Your grade will be reduced by 5 points for each submission after the 10th submission. So, you should try to ensure that your code is correct before you submit it the first time. In other words, you should not use Gradescope to check your style, to test your code, or to ensure that your tests cover your code - you should do all of that on your computer before you make any submissions to Gradescope.

Overview¶

Nearby is a (fictitious) company that develops software in three closely related areas: personal navigation systems, en-route and mobile commerce, and location-based services. You have been contracted to develop the classes they will need to complete a new service named DataLayer that they will use internally and market to other companies that need geographic data handling capabilities.

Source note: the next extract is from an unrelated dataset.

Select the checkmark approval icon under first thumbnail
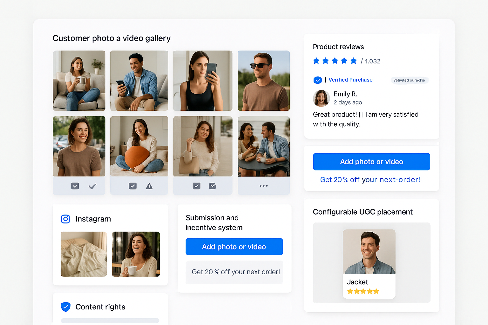Image resolution: width=488 pixels, height=325 pixels. click(92, 186)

They want you to develop components that can be used to process county-level data provided by the U.S. Census Bureau. The components they are asking you to write might be used in a mapping application to product a map like the following (of the percent of the population 25 years and older completing high school in 1990):

Screenshot

Background Information¶

Before you can start implementing the system, you need to learn a little bit about the file formats used by DataLayer.

Acronyms¶

FIPS: Federal Information Processing Standards

Definitions¶

County: An administrative jurisdiction that has geographic extent and may contain other administrative jurisdictions. Note that the term "county" is used by some states and not others (e.g., Louisiana uses the term "parish") and that cities are administratively contained in counties in some states (e.g., the city of Boston is both administratively and geographically in the county of Suffolk in Massachusetts) but not in others (e.g., the city of Harrisonburg is not administratively contained in the county of Rockingham in Virginia, even though it is geographically contained in it). When cities are not administratively contained in counties, the cities are treated by the Census Bureau as counties (e.g., Harrisonburg and Rockingham are treated as different counties with one geographically contained in the other).
County FIPS Code: A 5-character code that can be used to uniquely identify a U.S. County. (Note: The code may contain significant leading 0s.)
State FIPS Code: A 2-character code that can be used to uniquely identify a U.S. State/Commonwealth. (Note: The code may contain a significant leading 0.)

Data Files¶

The data files used in DataLayer are "human readable" text files. Each line in a data file is called a record, and each record may contain one or more fields (which are, conceptually, columns or components of the record). Fields in a record are separated by a delimiter character.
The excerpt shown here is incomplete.